All of the reasons the RBA gave for cutting the official cash rate in February will apply tomorrow when the board meets, says HSBC chief economist Paul Bloxham.
In a note to investors published on Friday, Mr Bloxham said the RBA's unexpected decision to cut rates in February was accompanied by a downward revision of its GDP growth forecasts for 2015.
The Reserve Bank revised the growth forecast down by 25 basis points to between 1.75 per cent and 2.75 per cent.
The RBA's forecast for GDP growth is also conditional on a further 25-basis-point cut to interest rates, Mr Bloxham noted.
"The RBA’s own explanation for its sharp change of view was that the pace of rebalancing had been slower than expected.
"It is clear that the RBA’s view in early February was that the 25-basis-point cut it delivered would not be enough," Mr Bloxham said.
Glenn Stevens also appears to be confident that APRA's new 'prudential toolkit' will be adequate to contain any exuberance in the residential housing market.
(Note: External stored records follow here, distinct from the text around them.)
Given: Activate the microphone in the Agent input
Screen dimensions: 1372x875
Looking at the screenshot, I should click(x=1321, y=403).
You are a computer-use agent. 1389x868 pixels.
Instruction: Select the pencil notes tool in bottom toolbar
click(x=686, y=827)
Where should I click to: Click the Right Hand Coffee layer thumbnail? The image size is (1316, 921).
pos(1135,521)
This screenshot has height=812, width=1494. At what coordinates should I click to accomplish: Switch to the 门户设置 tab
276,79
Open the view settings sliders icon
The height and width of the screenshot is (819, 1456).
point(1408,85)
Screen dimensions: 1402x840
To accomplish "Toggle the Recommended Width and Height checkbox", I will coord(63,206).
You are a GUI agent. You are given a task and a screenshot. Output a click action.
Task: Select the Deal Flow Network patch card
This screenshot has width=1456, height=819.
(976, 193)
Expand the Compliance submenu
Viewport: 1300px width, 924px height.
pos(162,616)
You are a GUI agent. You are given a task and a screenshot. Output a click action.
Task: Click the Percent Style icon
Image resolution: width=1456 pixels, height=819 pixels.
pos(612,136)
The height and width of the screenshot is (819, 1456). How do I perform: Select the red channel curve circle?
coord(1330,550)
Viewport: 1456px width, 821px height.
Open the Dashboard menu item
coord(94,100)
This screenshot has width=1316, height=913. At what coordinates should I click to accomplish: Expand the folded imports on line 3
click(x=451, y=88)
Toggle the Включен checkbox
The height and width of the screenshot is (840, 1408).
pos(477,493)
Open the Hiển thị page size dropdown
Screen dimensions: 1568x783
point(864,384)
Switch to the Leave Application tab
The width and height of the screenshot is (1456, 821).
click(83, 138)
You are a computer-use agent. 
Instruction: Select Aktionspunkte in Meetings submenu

"The RBA also seemed reluctant to set interest rates for the nation on the basis of conditions in the Sydney housing market," Mr Bloxham said.
"We expect the RBA is more likely to deliver another cut sooner, rather than later.
"This could then afford it the luxury of sitting still for the following few months following a further cut, as it monitors the effect of the interest rate cuts that had already been delivered," Mr Bloxham said.